BY LAURA CLARK, Staff Writer
Spring is just around the corner, and the Environmental Interpretive Center (EIC) at UM-Dearborn is ready with some fun activities.
The EIC, which opened in May 2001, is home to a 300-acre interactive environmental study area, which includes many exhibits and hands-on educational opportunities. These opportunities include movies and viewings of outdoor plants and wildlife, and they are not only open to University students, but also to school groups and the public.
The center also houses the Rouge River Bird Observatory, established in 1992, which is the longest running full time location for urban bird research in North America. The EIC is adjacent to the Henry Ford Estate and is surrounded by many natural habitats including an 8-acre lake, the Rouge River, meadows, and a beech-maple forest.
The Environmental Interpretive Center’s primary goals are to encourage the conservation of wildlife and ecosystems and promote field-related environmental research in southeastern Michigan. Their goal is also to provide a hands-on educational experience for visitors. At the EIC, a visitor can view the center’s half-acre mushroom garden, one-acre community organic garden, two-half acre rain gardens, and wildlife observation room.

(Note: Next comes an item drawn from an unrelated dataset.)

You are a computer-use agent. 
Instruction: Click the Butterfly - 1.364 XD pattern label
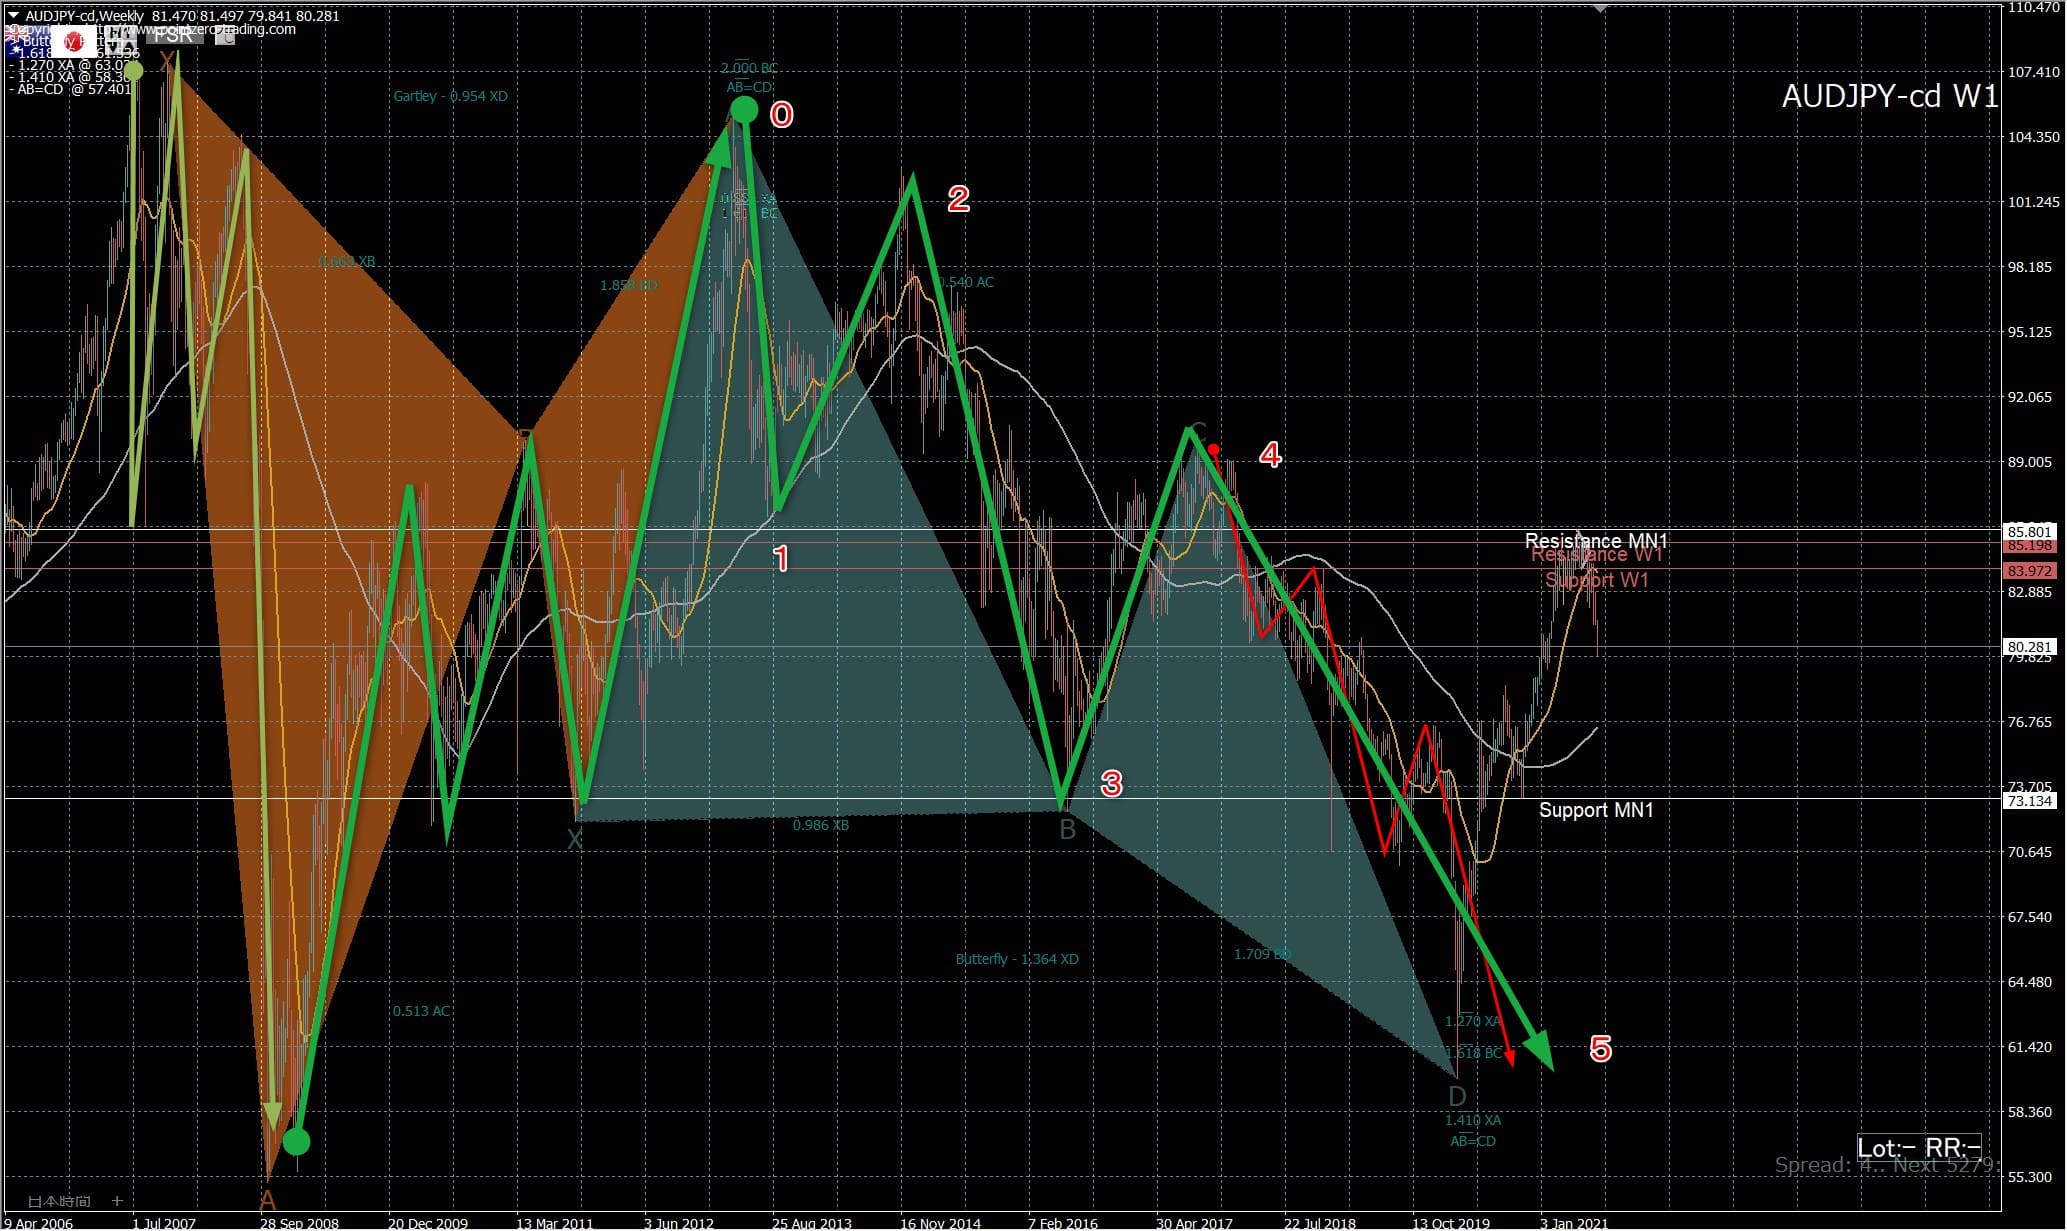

A visitor can learn about impacts of the Rouge River Watershed in the informational films, “Welcome to the Watershed,” “Repair and Rebound,” and “Trip of a Drip” in the three-screen surround sound auditorium, and also learn about the impact of rivers through the “Measure of a River” exhibit. The EIC also has nearly three miles of nature trails for hiking.
Join the EIC for their upcoming spring programs in March, April, and May, as they host “The Sugary Smell of Spring,” on March 3rd, a nature walk where you’ll learn about sap being boiled down into maple syrup. Also, on April 21st, join them for “Pancakes for the Planet,” a special pancake breakfast and fundraising event outside University Center to support children’s outdoor environmental education.
On May 5th, don’t forget to attend “Cinco de Mayo Birds,” a celebration and observation of the arrival of migratory birds. Information on these and other exciting EIC events for the upcoming spring months can be found at http://www.umd.umich.edu/eic. Visiting the EIC is a great opportunity to view plants and animals and learn about nature.
The Environmental Interpretive Center is located on the campus of UM-D on the corner of Fairlane Drive and Monteith Boulevard. It is open to the public Monday through Saturday from 10 AM to 5 PM.